Disney will start up its own ESPN-branded OTT service, which comes partly via a deal Disney made for 33% of BAMTech for $1 billion. BAMTech is Major League Baseball’s digital arm, servicing third-party content owners and programmers.
Programming on the new ESPN OTT service will be limited, including college football and basketball games and tennis as well as products from Major League Baseball and the National Hockey League.
Bob Iger, chairman/CEO of Walt Disney, told CNBC that programming for the ESPN-branded OTT service will not be pulled off the ESPN cable TV network.
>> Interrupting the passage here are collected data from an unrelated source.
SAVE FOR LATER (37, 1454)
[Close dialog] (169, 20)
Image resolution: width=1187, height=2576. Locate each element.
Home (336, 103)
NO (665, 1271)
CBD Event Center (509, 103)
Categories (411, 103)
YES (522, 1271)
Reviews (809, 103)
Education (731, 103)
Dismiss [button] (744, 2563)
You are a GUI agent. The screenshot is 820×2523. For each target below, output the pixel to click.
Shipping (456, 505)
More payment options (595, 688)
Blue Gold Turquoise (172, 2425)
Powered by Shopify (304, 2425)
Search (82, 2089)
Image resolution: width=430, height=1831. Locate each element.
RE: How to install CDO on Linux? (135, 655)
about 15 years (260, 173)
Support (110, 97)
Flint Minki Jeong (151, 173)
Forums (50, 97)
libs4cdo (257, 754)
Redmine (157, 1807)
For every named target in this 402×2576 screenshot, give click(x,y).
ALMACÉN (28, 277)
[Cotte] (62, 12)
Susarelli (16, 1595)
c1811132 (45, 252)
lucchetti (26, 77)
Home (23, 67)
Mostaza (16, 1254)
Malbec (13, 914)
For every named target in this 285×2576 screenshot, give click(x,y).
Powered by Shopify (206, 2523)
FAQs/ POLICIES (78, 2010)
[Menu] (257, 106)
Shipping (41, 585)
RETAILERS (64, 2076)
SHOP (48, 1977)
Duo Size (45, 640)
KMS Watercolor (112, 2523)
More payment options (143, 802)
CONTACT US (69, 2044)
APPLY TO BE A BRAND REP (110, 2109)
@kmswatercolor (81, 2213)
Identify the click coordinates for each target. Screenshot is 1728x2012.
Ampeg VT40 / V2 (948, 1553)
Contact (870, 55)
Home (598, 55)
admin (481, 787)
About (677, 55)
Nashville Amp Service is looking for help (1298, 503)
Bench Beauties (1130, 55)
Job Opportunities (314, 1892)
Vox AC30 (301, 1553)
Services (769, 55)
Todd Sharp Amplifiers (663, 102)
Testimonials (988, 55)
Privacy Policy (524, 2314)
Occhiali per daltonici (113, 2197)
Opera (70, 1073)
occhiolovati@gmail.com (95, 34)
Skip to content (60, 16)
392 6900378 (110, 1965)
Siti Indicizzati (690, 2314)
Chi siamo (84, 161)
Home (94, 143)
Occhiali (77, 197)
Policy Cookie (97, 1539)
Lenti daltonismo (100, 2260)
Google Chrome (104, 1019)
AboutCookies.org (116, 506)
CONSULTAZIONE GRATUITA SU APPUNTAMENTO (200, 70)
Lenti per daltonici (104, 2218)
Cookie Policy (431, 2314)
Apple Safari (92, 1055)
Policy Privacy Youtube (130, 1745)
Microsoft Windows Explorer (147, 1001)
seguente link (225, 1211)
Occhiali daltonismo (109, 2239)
In addition, as part of its third fiscal quarter announcement, Disney announced that ESPN would be a part of DirecTV’s upcoming digital over-the-top service DirecTV Now brand. DirecTV’s competitor, Dish Network, already has the OTT service Sling TV, which it launched over a year ago.
For some time, media analysts have been concerned that big, pricey cable networks like ESPN could be in trouble when it comes to cord-cutting/shaving, and consumers shifting to “skinny” OTT packages from higher-cost traditional pay TV services from cable, satellite and telco companies.
“What this does is give us the option to pivot if the business model that is supporting these great media properties starts to fray in any significant way... to put out a direct-to-consumer product that can either replace or supplement it,” said Iger.
But Iger added: “We are not suggesting that it is going to happen; it’s our hope that it doesn’t happen.”
Iger expects its networks like ESPN to be part of other OTT services in the future -- like one that will be launched from Hulu later this year. “We fully expect to be part of that,” says Iger. Disney is an equity partner in Hulu.
For its third-quarter financial results, Disney posted a 9% gain to $14.3 billion in revenue. Net income grew 5% to $2.6 billion.
Disney’s media networks were up 2% revenue to $5.91 billion, despite lower ABC network advertising revenues during the period. Studio Entertainment grew 40% to $2.8 billion, chiefly because of strong results from movies such “Captain America: Civil War” and “Finding Dory.”
Disney’s Parks & Resorts unit grew 6% in revenue to $4.4 billion, with higher average ticket prices at its theme parks and cruise line.